The researchers said the analysis of data from more than 110,000 women aged over 55 with a diagnosis of dementia and almost 500,000 controls would provide clarity where findings had been inconsistent.
Previous research had been conflicting. The Women’s Health Initiative Memory Study, a large HRT trial, reported an increased risk of dementia in those on oestrogen-progestogen prescriptions and a large Finnish study reporting increased risk of Alzheimer’s with both oestrogen-only and oestrogen-progestogen treatments.
In the latest research, teams from the Universities of Nottingham, Oxford and Southampton used two large primary care databases to look at HRT prescriptions in the previous three years in women diagnosed with dementia and controls matched by age and general practice.
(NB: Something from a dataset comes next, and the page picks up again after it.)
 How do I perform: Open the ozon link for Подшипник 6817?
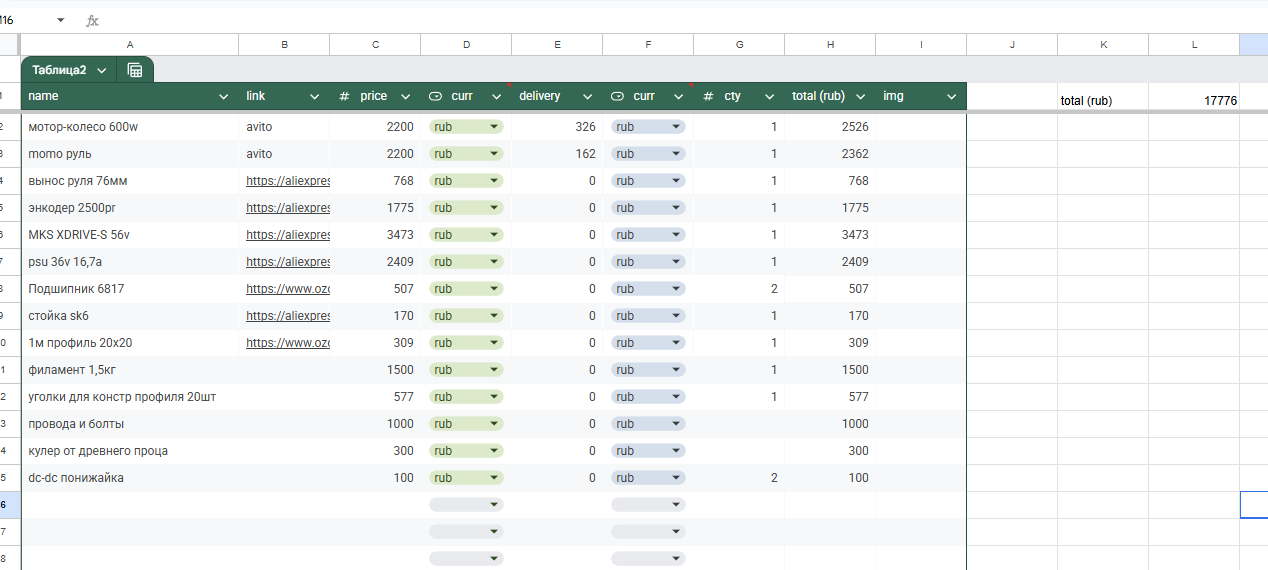pos(288,289)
The study – which also took into account family history, smoking, alcohol consumption, pre-existing conditions, and other prescribed drugs – found 14% of both women with dementia and controls had used HRT in the three years previously.
In a subgroup analysis of those aged under 80 years who had been taking oestrogen-only therapy for 10 years or more, the researchers found a slightly decreased risk of dementia.
For those with a specific diagnosis of Alzheimer’s disease, a slight increase in risk associated with oestrogen-progestogen therapy rose gradually with each year of exposure, reaching an average 11% between 5 and 9 years and 19% for use of 10 years or more – equivalent to five and seven extra cases per 10,000 woman years, respectively.
The analyses provide the most detailed estimates of risk for individual treatments to date and the findings are in line with existing concerns in guidelines about long-term exposure to combined HRT, the researchers said.
‘The findings will be helpful to policy makers, doctors, and patients when making choices about hormone therapy,’ they concluded.
‘The primary indication for hormone therapy continues to be the treatment of vasomotor symptoms, and the current study should provide reassurance for women and their providers when treatment is prescribed for that reason,’ they added.